***** SOURCE DATA *****

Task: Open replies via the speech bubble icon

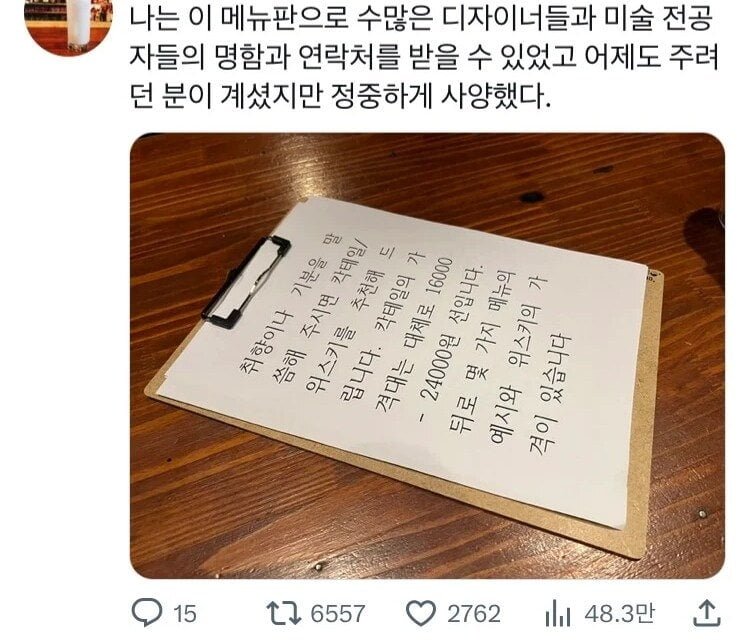Action: pyautogui.click(x=147, y=613)
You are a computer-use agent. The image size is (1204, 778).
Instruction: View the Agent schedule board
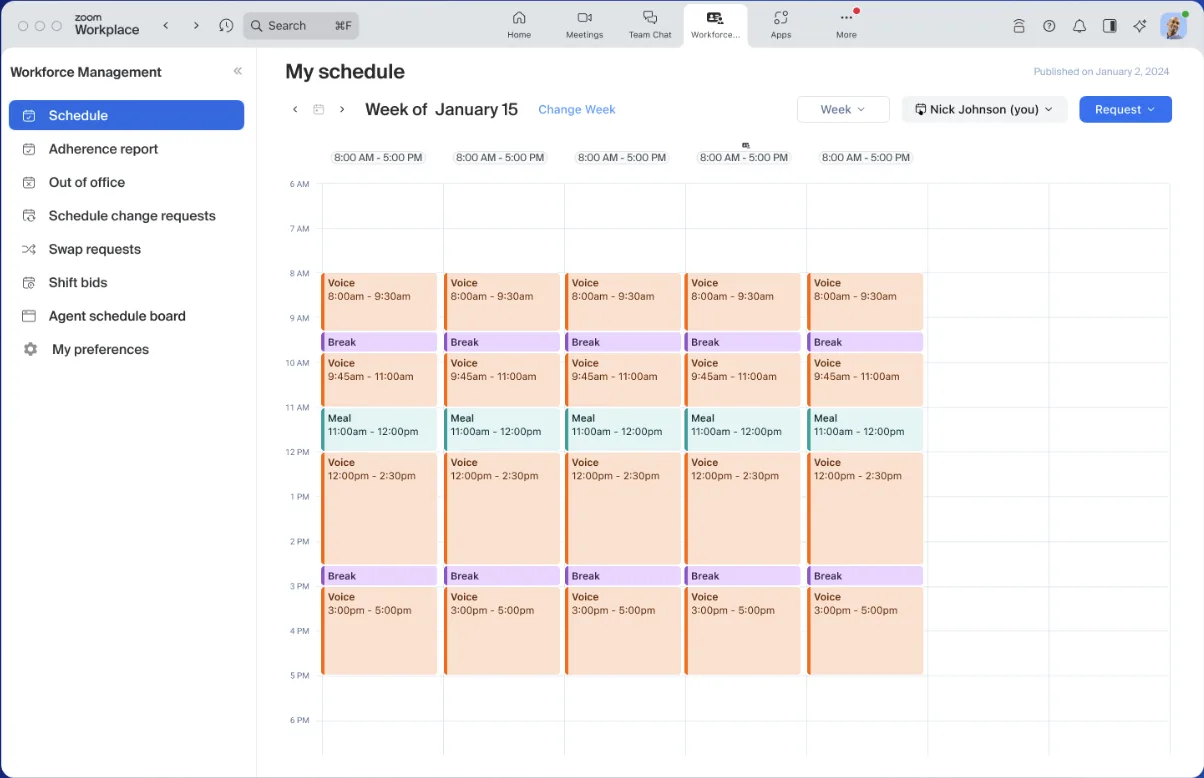[x=116, y=316]
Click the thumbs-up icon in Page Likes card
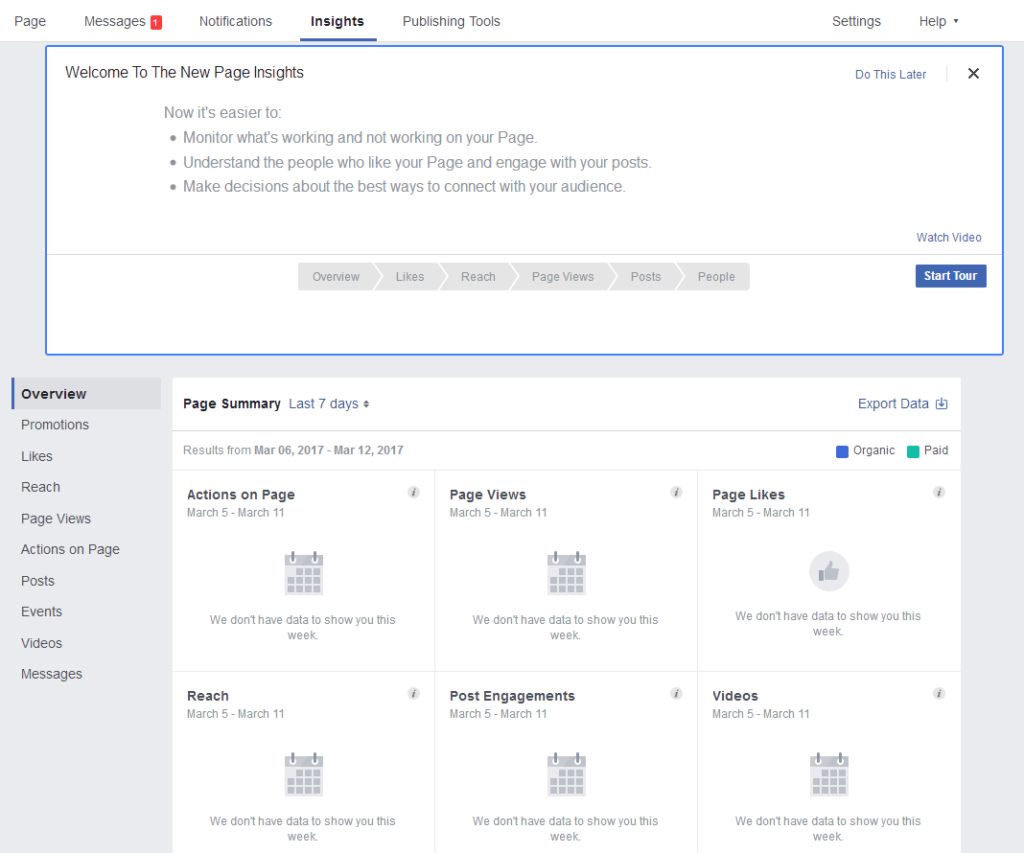The height and width of the screenshot is (853, 1024). [828, 572]
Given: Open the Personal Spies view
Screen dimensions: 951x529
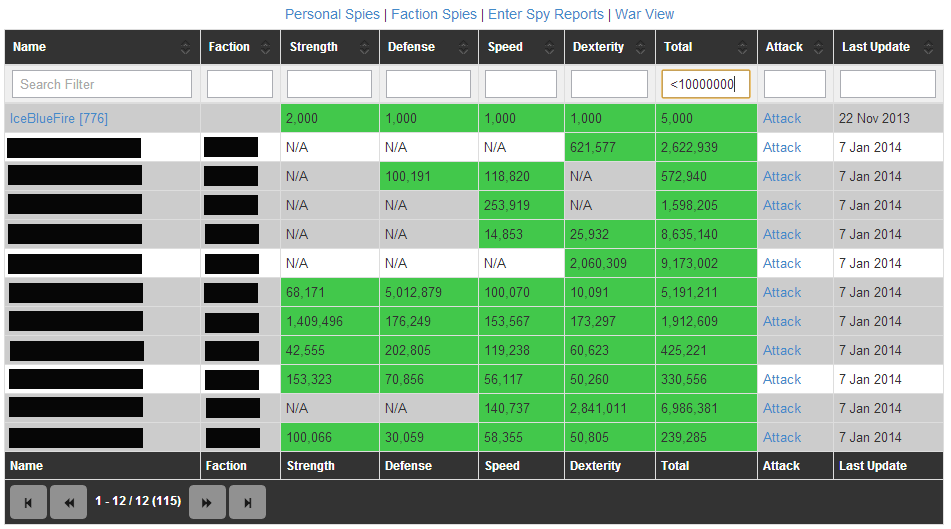Looking at the screenshot, I should [x=332, y=14].
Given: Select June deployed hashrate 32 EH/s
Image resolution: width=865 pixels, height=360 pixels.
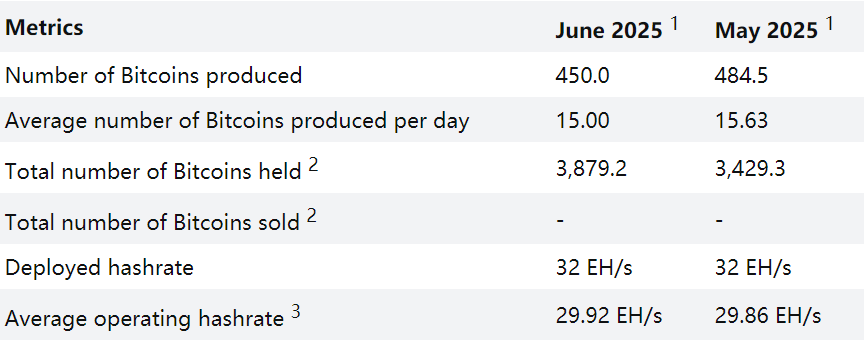Looking at the screenshot, I should (x=594, y=268).
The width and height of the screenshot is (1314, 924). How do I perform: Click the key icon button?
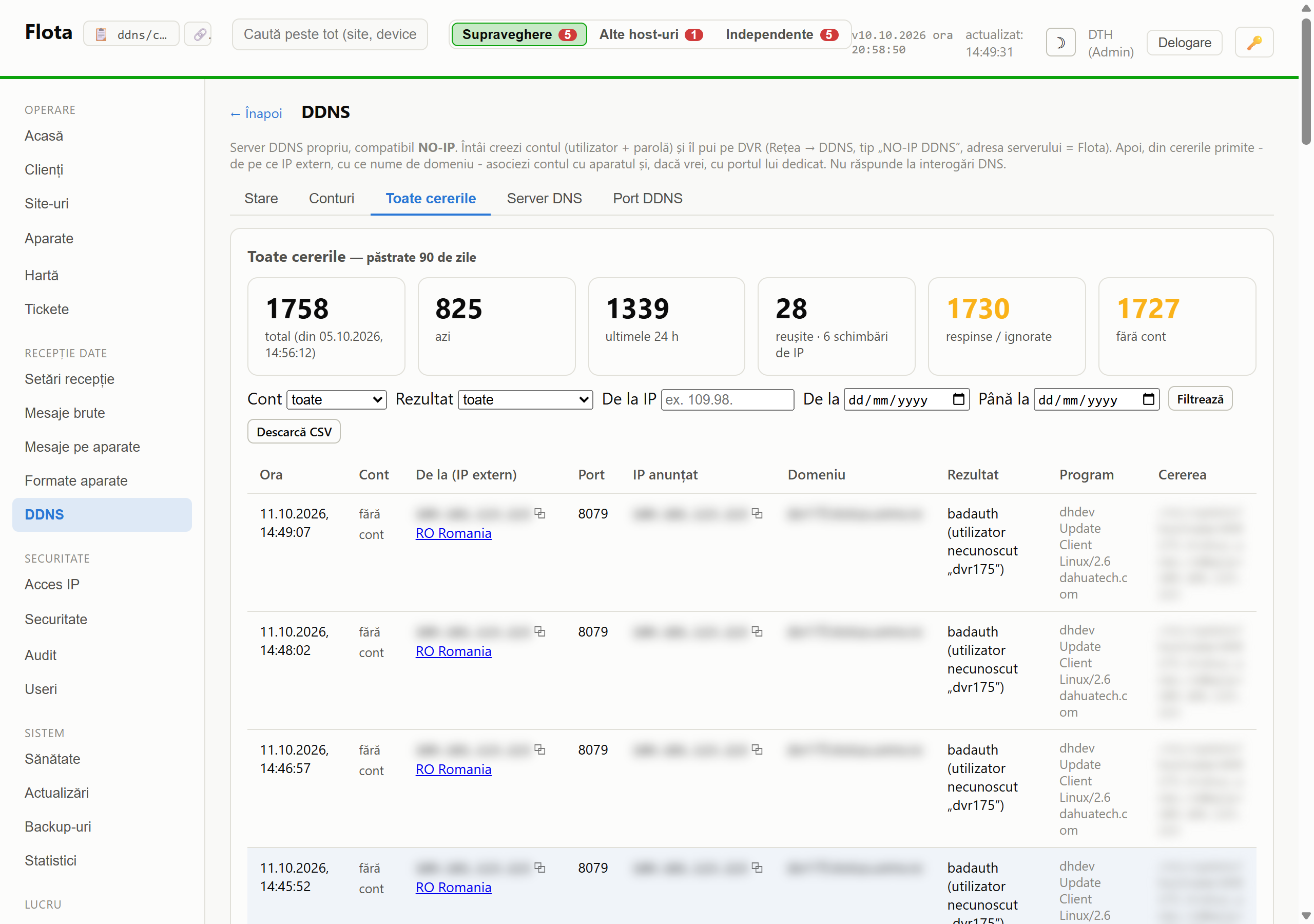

*****

* ACTIVITY *
Among the lines above, the one with "Instruction: View the Agent schedule board" opens the part to repeat and the one with "Given: Select June deployed hashrate 32 EH/s" closes it; repeat only that part exactly, with no pictures.

* ANSWER SPACE *
Instruction: View the Agent schedule board
[x=116, y=316]
Click the thumbs-up icon in Page Likes card
The height and width of the screenshot is (853, 1024). [828, 572]
Given: Open the Personal Spies view
Screen dimensions: 951x529
Looking at the screenshot, I should [x=332, y=14].
Given: Select June deployed hashrate 32 EH/s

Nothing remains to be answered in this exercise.